Using Algebra:
$\sqrt[4]{i}=\sqrt[16]{i^4}$
$=\sqrt[16]{i^2i^2}$
$=\sqrt[16]{(-1)(-1)}$
$=\sqrt[16]{1}$
$=1$
Using Euler's Identity:
$\sqrt[4]{j}=\sqrt[4]{e^{i\pi/2}}$
$=(e^{i\pi/2})^{1/4}$
$=e^{i\pi/8}$
$=\cos{(\frac{\pi}{8})}+i\sin{(\frac{\pi}{8})}$
$=0.9239+i0.3827$
On
Note that any nonzero complex number has $4$ distinct 4th roots; as such, there isn't inherently a problem with finding different solutions. However, as noted, your first answer is incorrect:
What happens is that you're introducing extraneous solutions in the first case.
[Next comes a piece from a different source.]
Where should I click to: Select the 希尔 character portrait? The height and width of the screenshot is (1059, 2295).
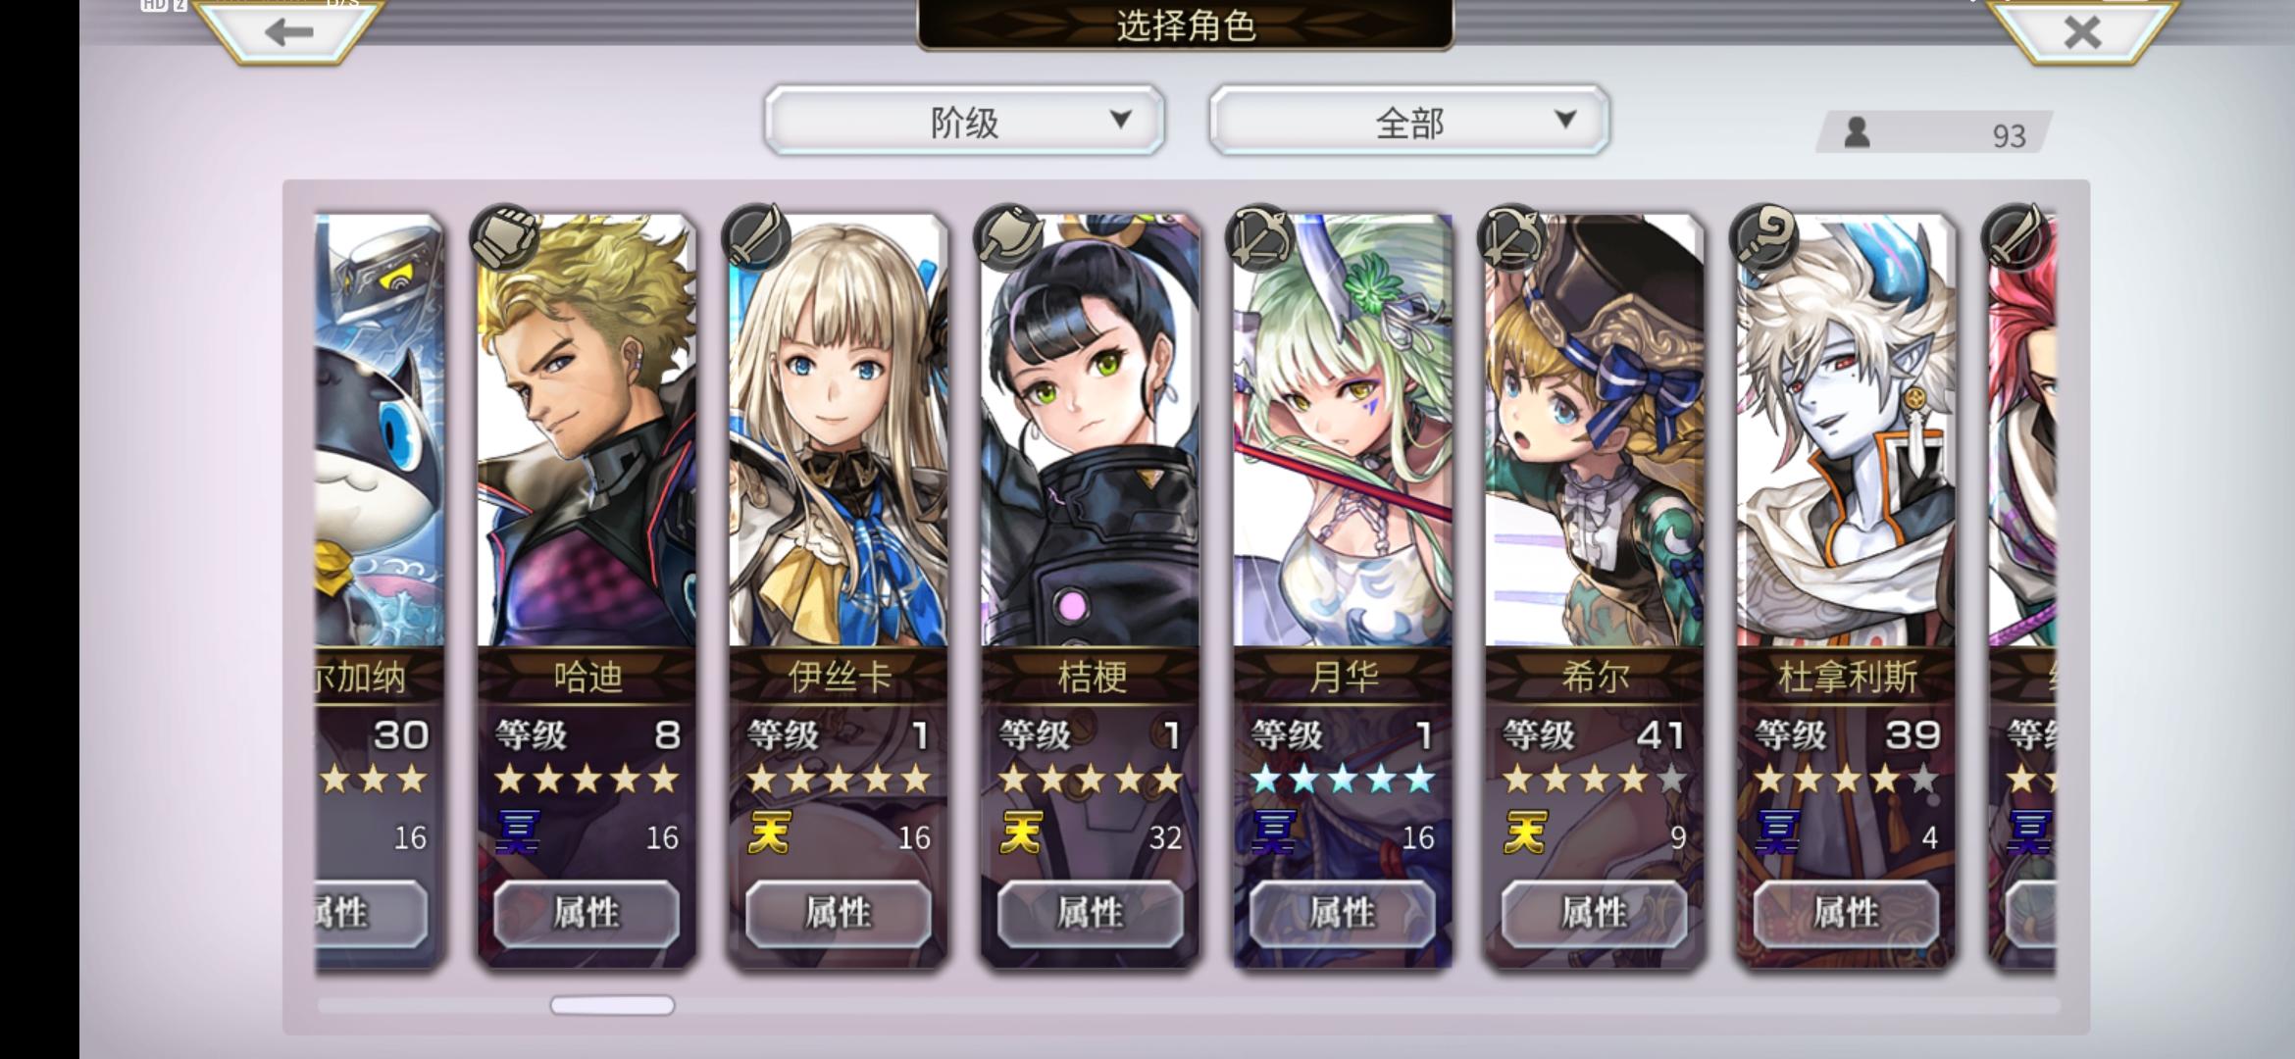(x=1595, y=431)
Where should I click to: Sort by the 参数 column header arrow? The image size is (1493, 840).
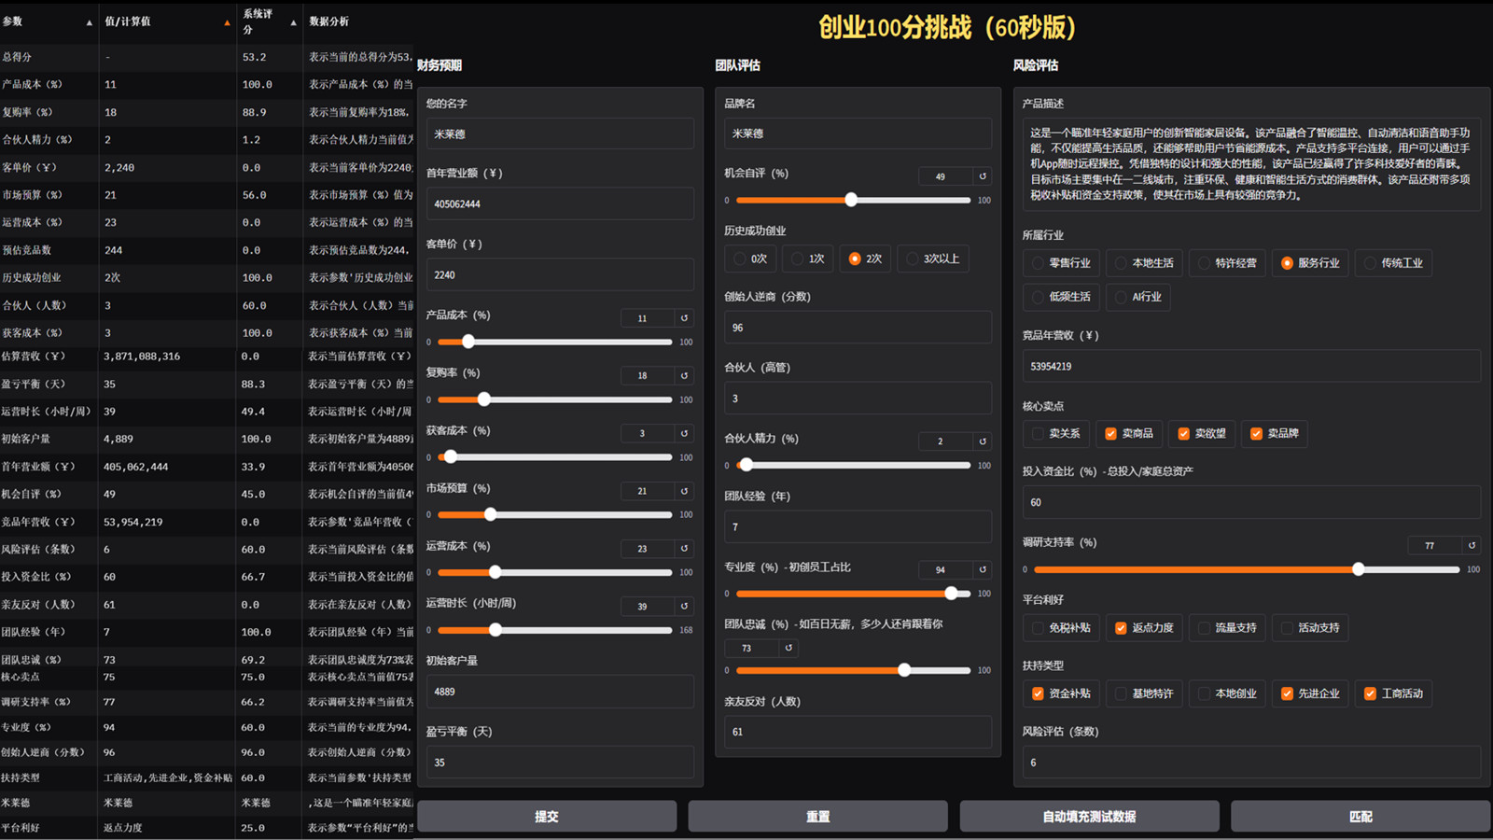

By exponentiating both sides, you generate an equation that has more roots than the original. You then only find one such solution, which happens to be extraneous.
An analogous example would be the equation $x = y$; clearly any solution of this has the form $(x,x)$. Squaring both sides gives you $x^2 = y^2$, which introduces extra solutions of the form $(x,-x)$.
There are four different $4$th roots of $i$, so finding multiple roots isn't what you're doing wrong. What you ARE doing wrong is saying that $1^4 = i$ though.